#### Records provided
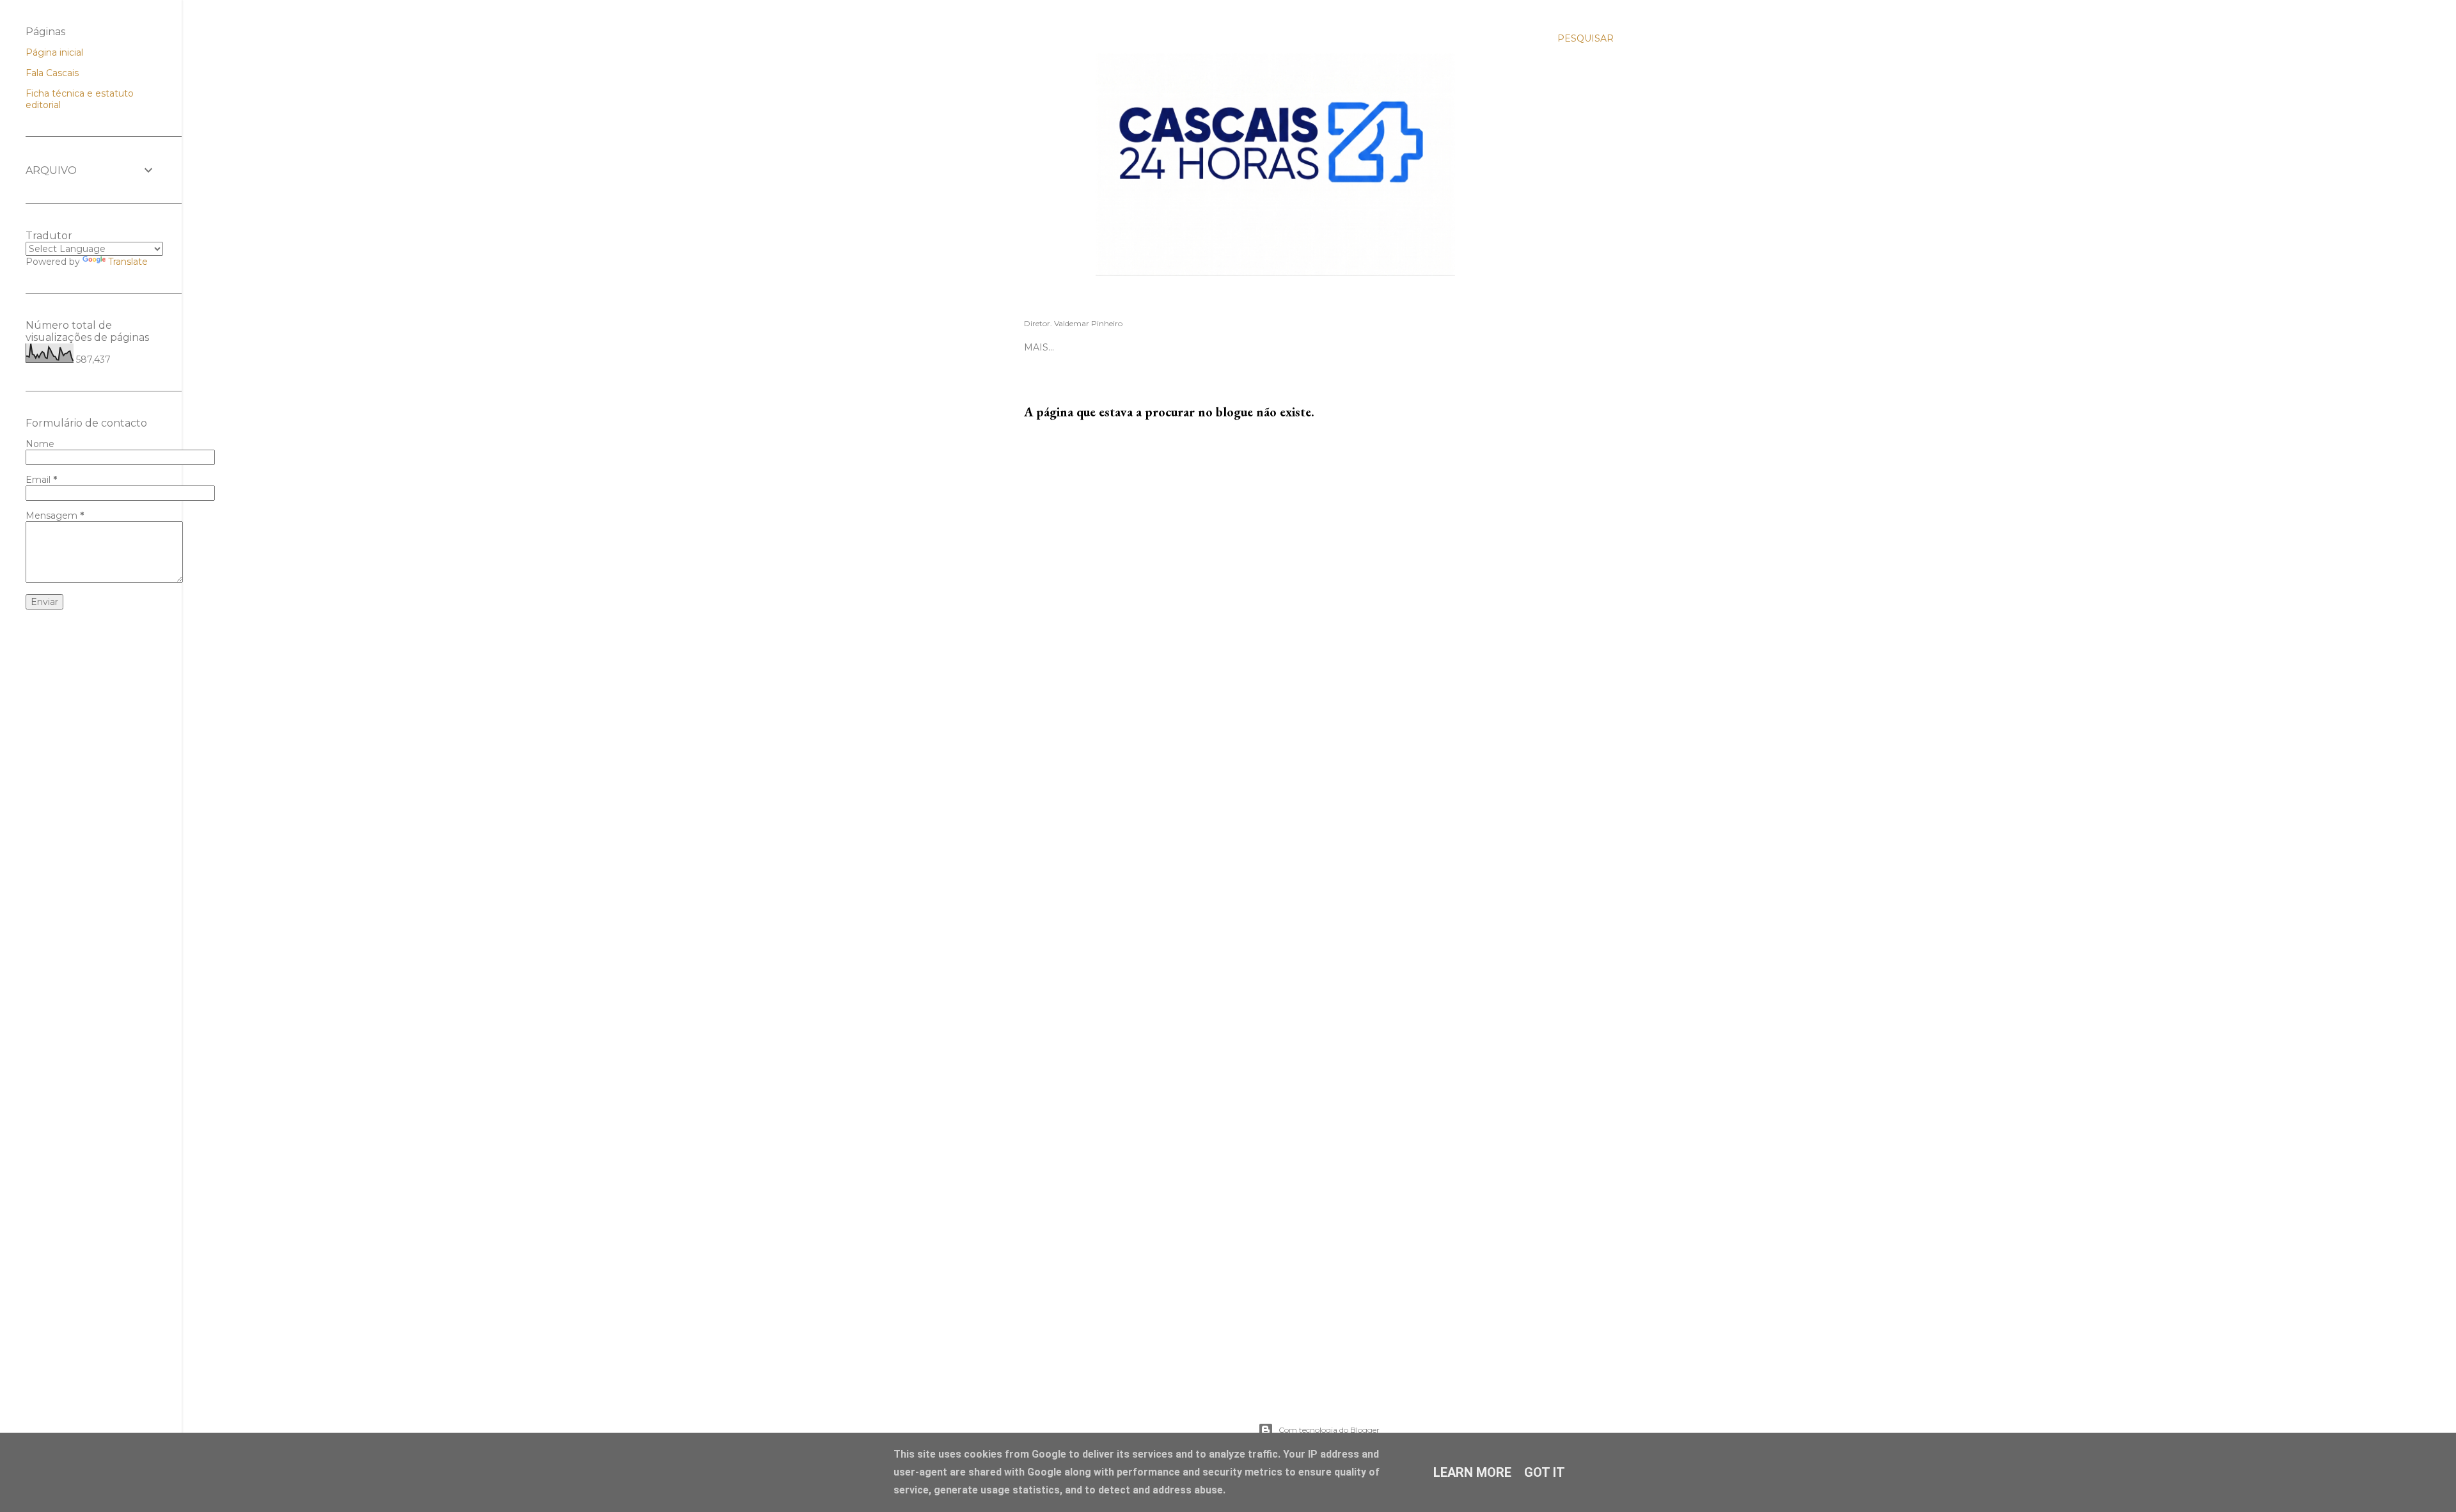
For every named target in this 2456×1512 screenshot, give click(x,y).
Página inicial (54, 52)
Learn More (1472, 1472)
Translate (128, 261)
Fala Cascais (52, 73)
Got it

#### What is needed
No pictures belong in the copy. Repeat the listing above exactly.

#### Your response
For every named target in this 2456×1512 screenshot, give click(x,y).
Página inicial (54, 52)
Learn More (1472, 1472)
Translate (128, 261)
Fala Cascais (52, 73)
Got it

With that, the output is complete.